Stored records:
*****

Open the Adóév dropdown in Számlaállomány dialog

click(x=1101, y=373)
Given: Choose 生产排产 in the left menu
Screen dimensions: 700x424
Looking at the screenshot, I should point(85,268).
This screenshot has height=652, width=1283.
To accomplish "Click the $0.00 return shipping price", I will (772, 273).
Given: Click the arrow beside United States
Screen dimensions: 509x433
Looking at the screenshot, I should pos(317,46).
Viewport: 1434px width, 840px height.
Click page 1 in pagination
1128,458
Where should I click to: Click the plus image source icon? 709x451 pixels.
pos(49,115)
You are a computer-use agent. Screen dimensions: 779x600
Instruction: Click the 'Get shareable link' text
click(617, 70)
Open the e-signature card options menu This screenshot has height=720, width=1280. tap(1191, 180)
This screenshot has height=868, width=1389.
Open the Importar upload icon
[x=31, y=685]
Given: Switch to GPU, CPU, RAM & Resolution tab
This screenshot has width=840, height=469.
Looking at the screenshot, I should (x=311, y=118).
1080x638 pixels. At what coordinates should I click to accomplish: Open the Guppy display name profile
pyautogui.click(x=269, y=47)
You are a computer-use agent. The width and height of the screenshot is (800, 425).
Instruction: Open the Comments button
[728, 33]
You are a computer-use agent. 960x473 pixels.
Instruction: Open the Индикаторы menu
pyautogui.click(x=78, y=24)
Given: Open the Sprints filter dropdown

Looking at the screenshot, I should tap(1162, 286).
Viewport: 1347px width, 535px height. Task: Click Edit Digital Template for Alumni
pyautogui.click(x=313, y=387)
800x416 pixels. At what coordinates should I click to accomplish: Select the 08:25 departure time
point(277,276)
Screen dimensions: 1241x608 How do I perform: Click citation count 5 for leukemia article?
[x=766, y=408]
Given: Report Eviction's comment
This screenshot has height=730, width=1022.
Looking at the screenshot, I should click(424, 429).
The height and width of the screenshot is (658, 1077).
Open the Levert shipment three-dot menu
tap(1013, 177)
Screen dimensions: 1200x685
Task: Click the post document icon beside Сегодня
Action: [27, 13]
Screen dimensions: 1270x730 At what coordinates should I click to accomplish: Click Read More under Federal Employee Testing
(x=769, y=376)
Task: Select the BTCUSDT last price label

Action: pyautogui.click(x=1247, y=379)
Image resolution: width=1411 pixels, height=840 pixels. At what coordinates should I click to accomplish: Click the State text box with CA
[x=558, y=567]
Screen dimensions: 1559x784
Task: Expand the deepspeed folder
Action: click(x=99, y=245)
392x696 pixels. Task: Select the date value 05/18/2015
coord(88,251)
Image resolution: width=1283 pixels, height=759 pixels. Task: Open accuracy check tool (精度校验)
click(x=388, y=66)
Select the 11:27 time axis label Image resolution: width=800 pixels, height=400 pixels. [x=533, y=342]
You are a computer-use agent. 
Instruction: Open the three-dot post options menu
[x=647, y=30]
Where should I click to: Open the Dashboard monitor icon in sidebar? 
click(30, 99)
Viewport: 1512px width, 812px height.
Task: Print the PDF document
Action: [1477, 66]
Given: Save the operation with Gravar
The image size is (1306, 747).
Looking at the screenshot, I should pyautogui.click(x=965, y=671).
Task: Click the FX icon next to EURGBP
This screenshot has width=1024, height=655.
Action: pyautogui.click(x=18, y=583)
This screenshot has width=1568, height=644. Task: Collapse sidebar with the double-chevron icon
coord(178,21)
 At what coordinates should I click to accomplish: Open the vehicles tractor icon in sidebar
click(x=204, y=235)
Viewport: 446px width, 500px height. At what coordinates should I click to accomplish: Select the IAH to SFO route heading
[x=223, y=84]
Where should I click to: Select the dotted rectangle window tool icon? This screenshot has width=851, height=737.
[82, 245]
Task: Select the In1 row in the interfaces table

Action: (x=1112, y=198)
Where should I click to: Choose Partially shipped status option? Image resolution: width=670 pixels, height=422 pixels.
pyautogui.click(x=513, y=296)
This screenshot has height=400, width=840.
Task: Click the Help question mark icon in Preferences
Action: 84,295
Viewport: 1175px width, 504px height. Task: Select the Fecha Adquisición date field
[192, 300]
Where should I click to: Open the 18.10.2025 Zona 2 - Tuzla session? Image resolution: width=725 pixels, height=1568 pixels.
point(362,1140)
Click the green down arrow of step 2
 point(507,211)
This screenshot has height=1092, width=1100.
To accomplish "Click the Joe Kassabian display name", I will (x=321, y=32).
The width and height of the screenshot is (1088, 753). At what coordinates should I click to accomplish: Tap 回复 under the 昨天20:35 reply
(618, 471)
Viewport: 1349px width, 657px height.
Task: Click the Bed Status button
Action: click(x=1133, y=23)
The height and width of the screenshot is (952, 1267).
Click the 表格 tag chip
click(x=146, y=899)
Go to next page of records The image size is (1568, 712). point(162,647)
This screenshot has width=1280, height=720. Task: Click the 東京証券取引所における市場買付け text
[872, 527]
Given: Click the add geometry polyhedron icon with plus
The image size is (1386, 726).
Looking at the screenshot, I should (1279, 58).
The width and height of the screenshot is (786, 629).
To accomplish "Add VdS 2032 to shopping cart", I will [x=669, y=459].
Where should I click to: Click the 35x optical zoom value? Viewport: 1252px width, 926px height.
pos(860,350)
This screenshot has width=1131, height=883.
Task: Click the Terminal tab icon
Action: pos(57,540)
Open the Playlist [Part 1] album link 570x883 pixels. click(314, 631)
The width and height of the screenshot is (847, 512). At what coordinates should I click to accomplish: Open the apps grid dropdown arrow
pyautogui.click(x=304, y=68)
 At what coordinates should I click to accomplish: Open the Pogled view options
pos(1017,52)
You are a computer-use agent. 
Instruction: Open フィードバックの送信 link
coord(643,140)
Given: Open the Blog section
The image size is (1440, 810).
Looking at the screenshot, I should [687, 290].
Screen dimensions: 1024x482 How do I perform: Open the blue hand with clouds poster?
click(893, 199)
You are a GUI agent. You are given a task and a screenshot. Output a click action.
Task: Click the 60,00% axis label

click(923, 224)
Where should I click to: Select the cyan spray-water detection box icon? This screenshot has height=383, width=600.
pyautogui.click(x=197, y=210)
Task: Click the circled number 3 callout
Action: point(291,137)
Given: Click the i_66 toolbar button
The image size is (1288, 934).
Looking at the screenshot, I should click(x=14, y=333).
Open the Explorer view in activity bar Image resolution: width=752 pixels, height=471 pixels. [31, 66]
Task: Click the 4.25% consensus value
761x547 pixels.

*****

**Description of the task:**
Please give each line above again, word for word.

**Solution for this task:**
Open the Adóév dropdown in Számlaállomány dialog

click(x=1101, y=373)
Given: Choose 生产排产 in the left menu
Screen dimensions: 700x424
Looking at the screenshot, I should point(85,268).
This screenshot has height=652, width=1283.
To accomplish "Click the $0.00 return shipping price", I will (772, 273).
Given: Click the arrow beside United States
Screen dimensions: 509x433
Looking at the screenshot, I should pos(317,46).
Viewport: 1434px width, 840px height.
Click page 1 in pagination
1128,458
Where should I click to: Click the plus image source icon? 709x451 pixels.
pos(49,115)
You are a computer-use agent. Screen dimensions: 779x600
Instruction: Click the 'Get shareable link' text
click(617, 70)
Open the e-signature card options menu This screenshot has height=720, width=1280. tap(1191, 180)
This screenshot has height=868, width=1389.
Open the Importar upload icon
[x=31, y=685]
Given: Switch to GPU, CPU, RAM & Resolution tab
This screenshot has width=840, height=469.
Looking at the screenshot, I should (x=311, y=118).
1080x638 pixels. At what coordinates should I click to accomplish: Open the Guppy display name profile
pyautogui.click(x=269, y=47)
You are a computer-use agent. The width and height of the screenshot is (800, 425).
Instruction: Open the Comments button
[728, 33]
You are a computer-use agent. 960x473 pixels.
Instruction: Open the Индикаторы menu
pyautogui.click(x=78, y=24)
Given: Open the Sprints filter dropdown

Looking at the screenshot, I should tap(1162, 286).
Viewport: 1347px width, 535px height. Task: Click Edit Digital Template for Alumni
pyautogui.click(x=313, y=387)
800x416 pixels. At what coordinates should I click to accomplish: Select the 08:25 departure time
point(277,276)
Screen dimensions: 1241x608 How do I perform: Click citation count 5 for leukemia article?
[x=766, y=408]
Given: Report Eviction's comment
This screenshot has height=730, width=1022.
Looking at the screenshot, I should click(424, 429).
The height and width of the screenshot is (658, 1077).
Open the Levert shipment three-dot menu
tap(1013, 177)
Screen dimensions: 1200x685
Task: Click the post document icon beside Сегодня
Action: [27, 13]
Screen dimensions: 1270x730 At what coordinates should I click to accomplish: Click Read More under Federal Employee Testing
(x=769, y=376)
Task: Select the BTCUSDT last price label

Action: pyautogui.click(x=1247, y=379)
Image resolution: width=1411 pixels, height=840 pixels. At what coordinates should I click to accomplish: Click the State text box with CA
[x=558, y=567]
Screen dimensions: 1559x784
Task: Expand the deepspeed folder
Action: click(x=99, y=245)
392x696 pixels. Task: Select the date value 05/18/2015
coord(88,251)
Image resolution: width=1283 pixels, height=759 pixels. Task: Open accuracy check tool (精度校验)
click(x=388, y=66)
Select the 11:27 time axis label Image resolution: width=800 pixels, height=400 pixels. [x=533, y=342]
You are a computer-use agent. 
Instruction: Open the three-dot post options menu
[x=647, y=30]
Where should I click to: Open the Dashboard monitor icon in sidebar? 
click(30, 99)
Viewport: 1512px width, 812px height.
Task: Print the PDF document
Action: [1477, 66]
Given: Save the operation with Gravar
The image size is (1306, 747).
Looking at the screenshot, I should pyautogui.click(x=965, y=671).
Task: Click the FX icon next to EURGBP
This screenshot has width=1024, height=655.
Action: pyautogui.click(x=18, y=583)
This screenshot has width=1568, height=644. Task: Collapse sidebar with the double-chevron icon
coord(178,21)
 At what coordinates should I click to accomplish: Open the vehicles tractor icon in sidebar
click(x=204, y=235)
Viewport: 446px width, 500px height. At what coordinates should I click to accomplish: Select the IAH to SFO route heading
[x=223, y=84]
Where should I click to: Select the dotted rectangle window tool icon? This screenshot has width=851, height=737.
[82, 245]
Task: Select the In1 row in the interfaces table

Action: (x=1112, y=198)
Where should I click to: Choose Partially shipped status option? Image resolution: width=670 pixels, height=422 pixels.
pyautogui.click(x=513, y=296)
This screenshot has height=400, width=840.
Task: Click the Help question mark icon in Preferences
Action: 84,295
Viewport: 1175px width, 504px height. Task: Select the Fecha Adquisición date field
[192, 300]
Where should I click to: Open the 18.10.2025 Zona 2 - Tuzla session? Image resolution: width=725 pixels, height=1568 pixels.
point(362,1140)
Click the green down arrow of step 2
 point(507,211)
This screenshot has height=1092, width=1100.
To accomplish "Click the Joe Kassabian display name", I will (x=321, y=32).
The width and height of the screenshot is (1088, 753). At what coordinates should I click to accomplish: Tap 回复 under the 昨天20:35 reply
(618, 471)
Viewport: 1349px width, 657px height.
Task: Click the Bed Status button
Action: click(x=1133, y=23)
The height and width of the screenshot is (952, 1267).
Click the 表格 tag chip
click(x=146, y=899)
Go to next page of records The image size is (1568, 712). point(162,647)
This screenshot has width=1280, height=720. Task: Click the 東京証券取引所における市場買付け text
[872, 527]
Given: Click the add geometry polyhedron icon with plus
The image size is (1386, 726).
Looking at the screenshot, I should (1279, 58).
The width and height of the screenshot is (786, 629).
To accomplish "Add VdS 2032 to shopping cart", I will [x=669, y=459].
Where should I click to: Click the 35x optical zoom value? Viewport: 1252px width, 926px height.
pos(860,350)
This screenshot has width=1131, height=883.
Task: Click the Terminal tab icon
Action: pos(57,540)
Open the Playlist [Part 1] album link 570x883 pixels. click(314, 631)
The width and height of the screenshot is (847, 512). At what coordinates should I click to accomplish: Open the apps grid dropdown arrow
pyautogui.click(x=304, y=68)
 At what coordinates should I click to accomplish: Open the Pogled view options
pos(1017,52)
You are a computer-use agent. 
Instruction: Open フィードバックの送信 link
coord(643,140)
Given: Open the Blog section
The image size is (1440, 810).
Looking at the screenshot, I should [687, 290].
Screen dimensions: 1024x482 How do I perform: Open the blue hand with clouds poster?
click(893, 199)
You are a GUI agent. You are given a task and a screenshot. Output a click action.
Task: Click the 60,00% axis label

click(923, 224)
Where should I click to: Select the cyan spray-water detection box icon? This screenshot has height=383, width=600.
pyautogui.click(x=197, y=210)
Task: Click the circled number 3 callout
Action: point(291,137)
Given: Click the i_66 toolbar button
The image size is (1288, 934).
Looking at the screenshot, I should click(x=14, y=333).
Open the Explorer view in activity bar Image resolution: width=752 pixels, height=471 pixels. [31, 66]
Task: Click the 4.25% consensus value
761x547 pixels.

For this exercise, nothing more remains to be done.